> **EXTRAHIERTER TEXT**:
Evaluativa sind Ausdrücke, die das Gemeinte – als gut, schlecht oder lediglich bemerkenswert – bewerten. Diese haben eine hohe Ersetzungsrate, vor allem in der Jugendsprache. Als die jetzt 50jährigen jugendlich waren, fanden sie Dinge geil. Spätestens 2005 werden Dinge positiv als cool bewertet. Derzeit (2023) sind bemerkenswerte Gesprächsgegenstände krass.

Sprachmode und Sprachwandel

Theoretisch ist eine sprachliche Mode schwer von einem Sprachwandel zu unterscheiden, weil das Kriterium nicht klar ist. Im allgemeinen nimmt man an, dass eine Mode kurzlebig ist, während ein Wandel dauerhaft ist. Aber wo ist die zeitliche Grenze? Und während Sprachmoden gerade grassieren, ist es schwer möglich zu sagen, ob sie sich in Form eines Sprachwandels dauerhaft festsetzen werden. Ein paar Anhaltspunkte aber gibt es.

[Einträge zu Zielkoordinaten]
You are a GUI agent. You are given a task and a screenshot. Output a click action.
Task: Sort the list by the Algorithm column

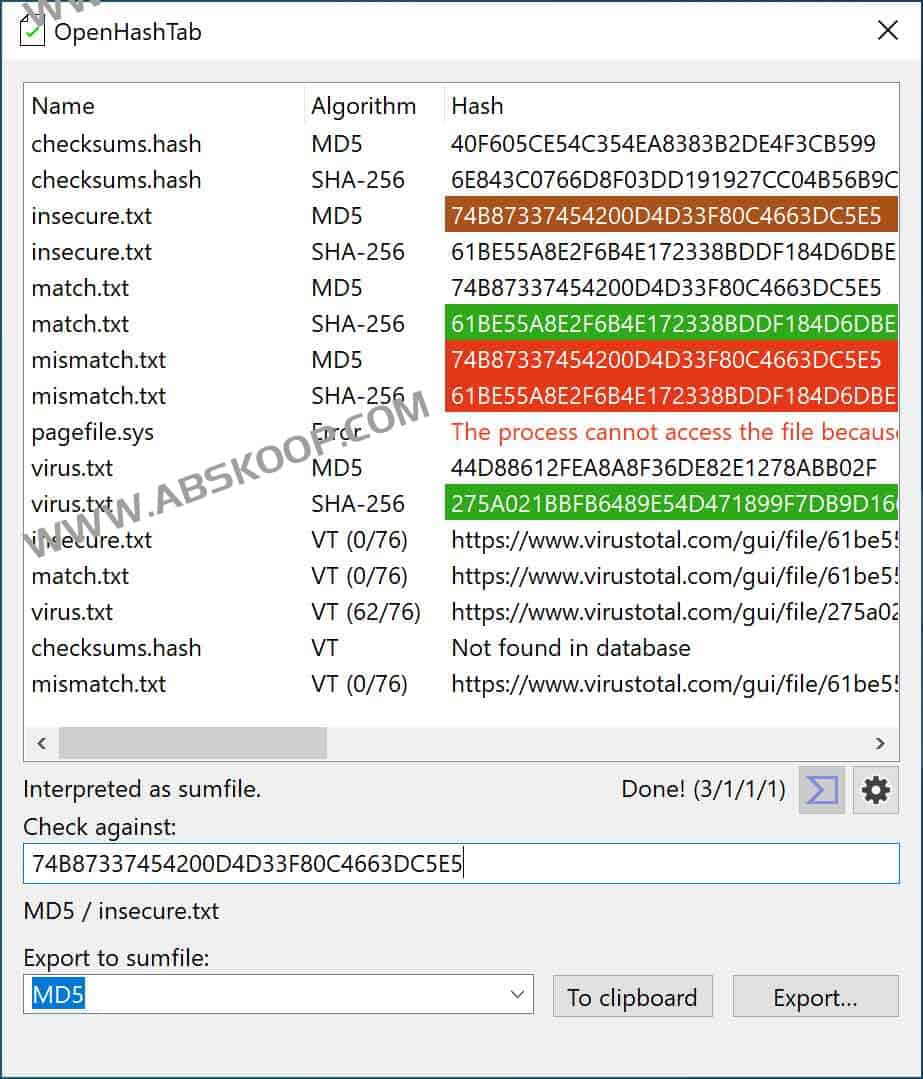point(364,105)
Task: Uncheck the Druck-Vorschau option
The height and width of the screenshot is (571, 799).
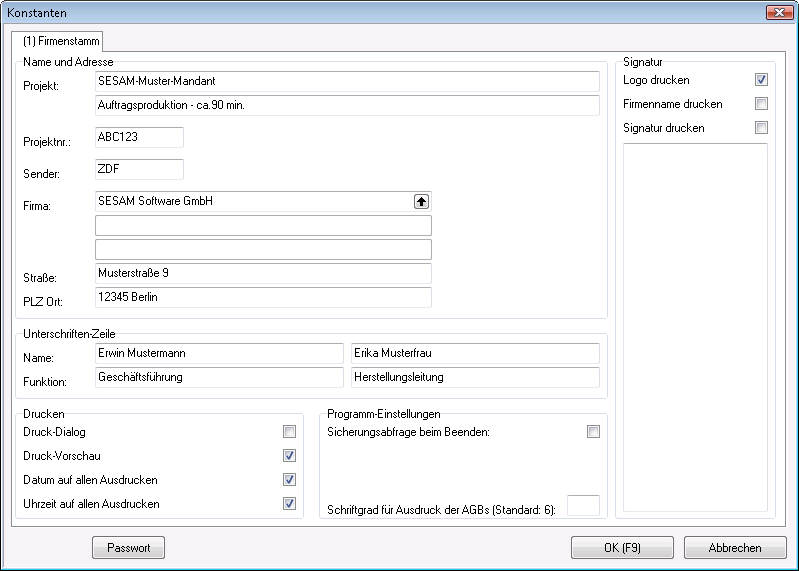Action: tap(289, 456)
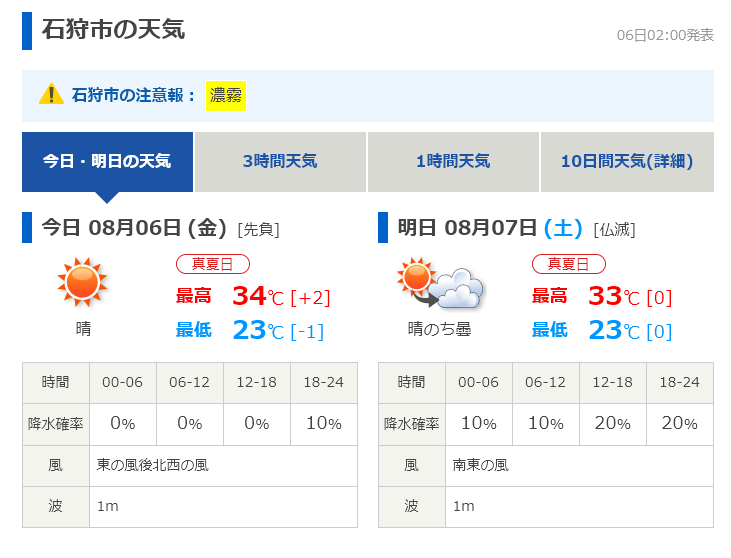
Task: Switch to the 3時間天気 tab
Action: click(x=280, y=161)
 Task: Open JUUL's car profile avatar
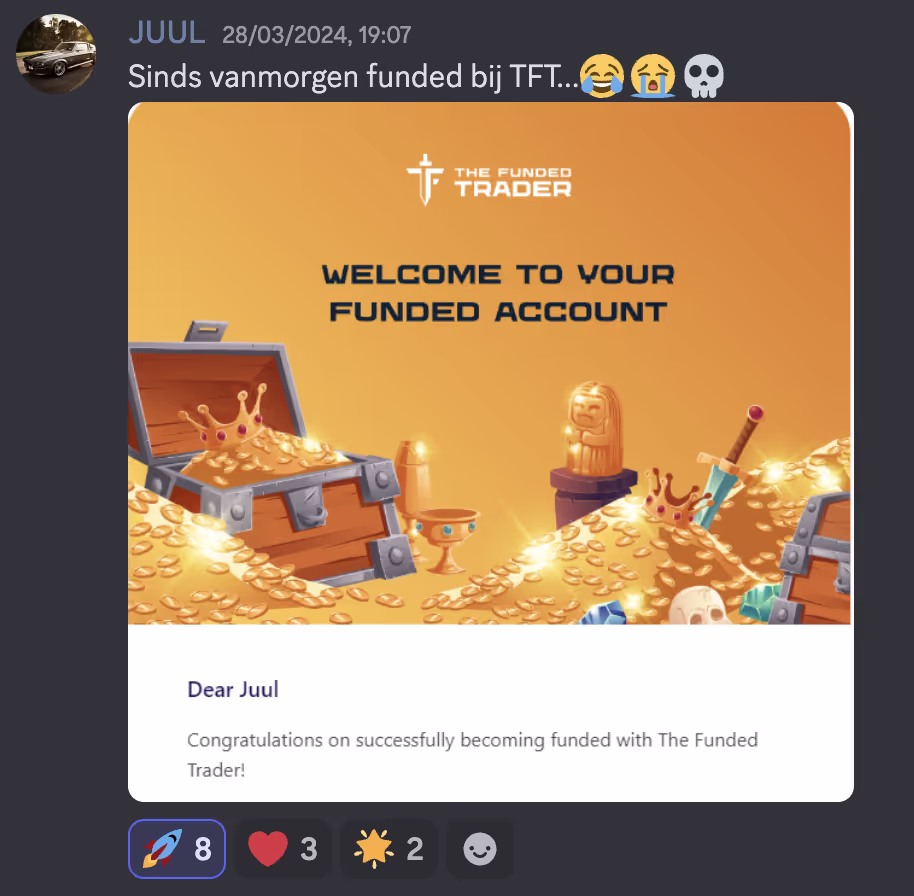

> **GESTELLTE AUFGABE 1**:
Schreibe aus dem Text über Sprachmode und Sprachwandel alles von "Evaluativa sind Ausdrücke, die" bis hinunter zu "aber gibt es." wortgetreu ab.
> **GESTELLTE AUFGABE 2**:
Wie unterscheidet man laut dem Text über Sprachmode und Sprachwandel im Allgemeinen eine Mode von einem Wandel?
> **GESTELLTE AUFGABE 3**:
Führe den Text über Sprachmode und Sprachwandel nach seinem letzten Satz weiter.

> **AUSGABE 1**:
Evaluativa sind Ausdrücke, die das Gemeinte – als gut, schlecht oder lediglich bemerkenswert – bewerten. Diese haben eine hohe Ersetzungsrate, vor allem in der Jugendsprache. Als die jetzt 50jährigen jugendlich waren, fanden sie Dinge geil. Spätestens 2005 werden Dinge positiv als cool bewertet. Derzeit (2023) sind bemerkenswerte Gesprächsgegenstände krass.

Sprachmode und Sprachwandel

Theoretisch ist eine sprachliche Mode schwer von einem Sprachwandel zu unterscheiden, weil das Kriterium nicht klar ist. Im allgemeinen nimmt man an, dass eine Mode kurzlebig ist, während ein Wandel dauerhaft ist. Aber wo ist die zeitliche Grenze? Und während Sprachmoden gerade grassieren, ist es schwer möglich zu sagen, ob sie sich in Form eines Sprachwandels dauerhaft festsetzen werden. Ein paar Anhaltspunkte aber gibt es.

> **AUSGABE 2**:
Man nimmt an, dass eine Mode kurzlebig ist, während ein Wandel dauerhaft ist.

> **AUSGABE 3**:
Bestimmte Bereiche des Sprachsystems, z.B. Evaluativa und Intensiva (extrem, mehr als), sind stark modeanfällig; ältere Semester haben schon mehrfachen Austausch in diesen Bereichen erlebt. Andere Änderungen lassen sich als Aspekte einer allgemeineren Tendenz – gelegentlich engl. drift genannt – auffassen; als solche haben sie größere Chancen zu überleben. Wir sehen seit dem Ende des 20. Jahrhunderts Ladenschilder von Augenoptikern, die zuvor als Optiker firmierten. 2022 sah ich zum ersten Mal einen Ohrenakustiker. Solche Art von Pleonasmus entspricht einer zunehmenden Unsicherheit bzgl. der Bedeutung bestimmter Fremdwörter und hat deshalb gute Aussichten, sich festzusetzen. Ähnliches gilt für fälschlicherweise. Wenn die Bildung von Adverbien auf -lich (so wie schwerlich, sicherlich) unproduktiv wird, ist fälschlich nicht mehr hinreichend als Adverb markiert; und dann wird es vielleicht dauerhaft durch das deutlich als Adverb markierte fälschlicherweise ersetzt.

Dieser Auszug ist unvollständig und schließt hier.